Thresholding the PPIs
Merge 'Publication' observations and 'method' observation files. The number of rows occupied by each interaction corresponds to the number of observations. The CS for each interaction can be calculated calculated as:
Apply a score threshold ( CS >2), to filter and remove lower confidence PPI data lacking reproducibility.
If interactions that failed to meet the threshold, interrogate further, to identify those interactors bridging >1 interactome.
For those interactors appearing within >1 interactome, apply a multi-interactome threshold represented by a CS > 2 across interactomes. Retain those meeting this multi-interactome threshold.
Combine those interactions meeting the single and multi- interactome threshold, to generate the first layer interactome.
Where ‘UBC’, a ubiquitin moiety, is identified as an interactor within the first layer , review the supporting publication. Unless the interaction being studied is specific, remove.
Generate the list of unique interactors within the first layer interactome
Generating the Mito-CORE Network
The pipeline to derive the Mito-CORE network can be found in Figure 2.

First, prioritise members of the first layer with mitochondrial annotation (- OGT, since it was a seed to derive the first layer interactome). Here, these have been termed ‘ Mito seeds’.
Merge each list of mitochondrial proteins with the first layer interactome, to find overlaps. The overlaps represent members of the mitochondrial interactome for the NSL complex.
Input mito seeds into all three PPI tools, to obtain the second layer . The NSL seeds together with the Mito seeds , and second layer interactors form the complete Mito-CORE network.
Gene Set Enrichment Analysis (GSEA)
Conduct GSEA for PD associated genes by comparing the members of the interactome under investigation ( first layer alone or complete Mito-CORE network) to a list of 180 unique PD associated genes;
Merge the list of 180 PD associated genes with the list of unique ( first layer / Mito-CORE network) interactors, to find overlaps between the two lists. The overlaps represent PD associated proteins within the direct interactome/mitochondrial interactome for the NSL complex
Repeat the above step with the list of 15 Mendelian PD genes, to ascertain enrichment of this more stringent list.
Statistical Evaluation via Random Networks Simulation
Use an ‘100,000 random simulations’ test of significance to validate statistical significance of overlaps of PD genes with the first layer and complete Mito-CORE network (code found in file 100,000 Random Simulations testing (GitHub) ).
Generating the PD-CORE Network
Input PD seeds into PINOT to obtain the second layer of the PD-CORE network.
Apply an arbitrary confidence threshold ' CS >2', eliminating data with just a single publication and method from the downstream analysis
Once again, convert interactors’ IDs to the approved EntrezID, UniprotID and HGNC gene name.
To remove background noise, keep only members of the second layer bridging >1 PD seed within the PD-CORE network.
The NSL seeds together with the PD seeds, and the non-private second layer interactors from the complete PD-CORE network .
Functional Enrichment Analysis
Assess enrichment of particular biological processes within the PD-CORE network, members (- NSL seeds), by inputting into the g:Profiler search tool, g:GOSt (G:Profiler ; Ashburner, Ball et al. 2000, Gene Ontology 2021; RRID:SCR_006809).
Conduct enrichment for GO terms associated with ‘Biological Processes (BPs)’ only, with all other analysis settings left unadjusted, generating a list of enriched GO:BP terms.
Apply a threshold to the list of enriched GO:BP terms, to retain those with term size <100 thus effectively removing ‘broad’ GO:BP terms.
Assign remaining terms to custom-made ‘semantic classes’(SC), accompanied by a parent ‘functional group’(FG) and discard generic terms.
Pool GO:BP terms contributing to each semantic class to identify the list of proteins within the network contributing to the enrichment of that specific semantic class.
The final list of semantic classes, within each functional group represents those enriched within the network.
┄┄┄┄┄┄┄┄┄┄┄┄┄┄┄┄┄┄┄┄
What is being asked » Reproduce the protocol word for word between "Conduct enrichment for" and "discard generic terms.", inclusive. Rely on nothing but the protocol above.

Provided material »
┄┄┄┄┄┄┄┄┄┄┄┄┄┄┄┄┄┄┄┄
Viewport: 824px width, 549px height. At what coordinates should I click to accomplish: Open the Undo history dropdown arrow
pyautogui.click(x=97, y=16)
┄┄┄┄┄┄┄┄┄┄┄┄┄┄┄┄┄┄┄┄
Output of the exercise »
Conduct enrichment for GO terms associated with ‘Biological Processes (BPs)’ only, with all other analysis settings left unadjusted, generating a list of enriched GO:BP terms.
Apply a threshold to the list of enriched GO:BP terms, to retain those with term size <100 thus effectively removing ‘broad’ GO:BP terms.
Assign remaining terms to custom-made ‘semantic classes’(SC), accompanied by a parent ‘functional group’(FG) and discard generic terms.